1.   Pull data from existing system -> SF Chat Transcripts
2.   Format Data and upload to Google Colab
3. Upload the excel file into a Panda Data Scheme using Python
4. Scrub data through several passes to remove uneeded html characters and PII
5. Use the data as a prompt when interacting with AI (Summarize and coach the convo)
6. Analyze the AI Output JSON and format it into the PD
7. Export the PD as a single file

This shows what can be done as a POC to help define and design a fully automated AI pipline where these steps and triggers happen automatically



In [None]:
!pip install anthropic
!pip install pandas
!pip install google-colab

Next we can start scripting to against the response engine

In [None]:
import anthropic
client = anthropic.Anthropic(
    api_key="APIKEY"
)
message = client.messages.create(
    model="claude-3-5-sonnet-20240620",
    max_tokens=1000,
    temperature=0,
    system="You are a world-class poet. Respond only with short poems.",
    messages=[
        {
            "role": "user",
            "content": [
                {
                    "type": "text",
                    "text": "Why is the ocean salty?"
                }
            ]
        }
    ]
)
if message.content:
      print("\n" + "=" * 50)
      print("Claude's Response:")
      print("=" * 50)
      print(message.content[0].text)
      print("=" * 50 + "\n")
else:
      print("No response generated.")

Changing the prompt and parent prompt as an example - note the token cost on Anthropic

In [None]:
import anthropic
client = anthropic.Anthropic(
    api_key="APIKEY"
)
message = client.messages.create(
    model="claude-3-5-sonnet-20240620",
    max_tokens=1000,
    temperature=0,
    system="You are a helpful assistant",
    messages=[
        {
            "role": "user",
            "content": [
                {
                    "type": "text",
                    "text": "What are some of the tenants to good project management?"
                }
            ]
        }
    ]
)
if message.content:
      print("\n" + "=" * 50)
      print("Claude's Response:")
      print("=" * 50)
      print(message.content[0].text)
      print("=" * 50 + "\n")
else:
      print("No response generated.")

## Scripting Bulk Requests

Now that we have successfully created a connection to Claude - we can script a bulk request by uploading a sample data set, teaching  the AI how to access the data for each prompt, and then looping through the data set.

### Step 1

In this example lets walk through uploading our exel file of data. If needed we can walk through how to export this data from Salesforce or other tools (for Salesforce I like to use workbench) but for now we will assume we already have data to use.

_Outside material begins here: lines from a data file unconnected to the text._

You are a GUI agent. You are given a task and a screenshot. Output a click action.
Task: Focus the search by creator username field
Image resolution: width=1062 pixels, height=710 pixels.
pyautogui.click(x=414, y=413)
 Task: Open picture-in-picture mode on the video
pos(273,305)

We are going to use whats called a panda data structure, these are popular dimmensial type arrays that are frequently used in python for large data manipulation and data science. You can read more about them [here](https://pandas.pydata.org/docs/index.html) (or ask AI).


In [None]:
# Import necessary libraries
import pandas as pd  # pandas is used for data manipulation and analysis
from google.colab import files  # This module helps with file uploads in Google Colab
import io  # io provides Python's main facilities for dealing with various types of I/O

# Define a function to upload and load an Excel file
def upload_and_load_excel():
    try:
        # Prompt the user to upload a file
        print("Please upload your Excel file.")

        # Use Google Colab's file upload feature
        # This will open a file picker for the user to select a file
        uploaded = files.upload()

        # Check if a file was actually uploaded
        if not uploaded:
            print("No file was uploaded.")
            return None  # Return None if no file was uploaded

        # Get the name of the uploaded file
        # 'next(iter(uploaded))' gets the first (and only) key from the uploaded dictionary
        file_name = next(iter(uploaded))
        print(f"File '{file_name}' has been uploaded successfully.")

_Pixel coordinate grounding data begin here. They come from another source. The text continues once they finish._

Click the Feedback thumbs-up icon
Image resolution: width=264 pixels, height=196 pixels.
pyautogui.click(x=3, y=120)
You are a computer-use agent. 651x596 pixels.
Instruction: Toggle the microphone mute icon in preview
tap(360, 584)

        # Read the uploaded Excel file into a pandas DataFrame
        # BytesIO creates a file-like object in memory, which pandas can read
        df = pd.read_excel(io.BytesIO(uploaded[file_name]), engine='openpyxl')

        # Check if the DataFrame has at least two columns
        # df.shape returns a tuple with (number of rows, number of columns)
        if df.shape[1] < 2:
            # Raise an error if there aren't enough columns
            raise ValueError("The Excel file must contain at least two columns.")

        # Print information about the loaded data
        print(f"Successfully loaded data with {df.shape[0]} rows and {df.shape[1]} columns.")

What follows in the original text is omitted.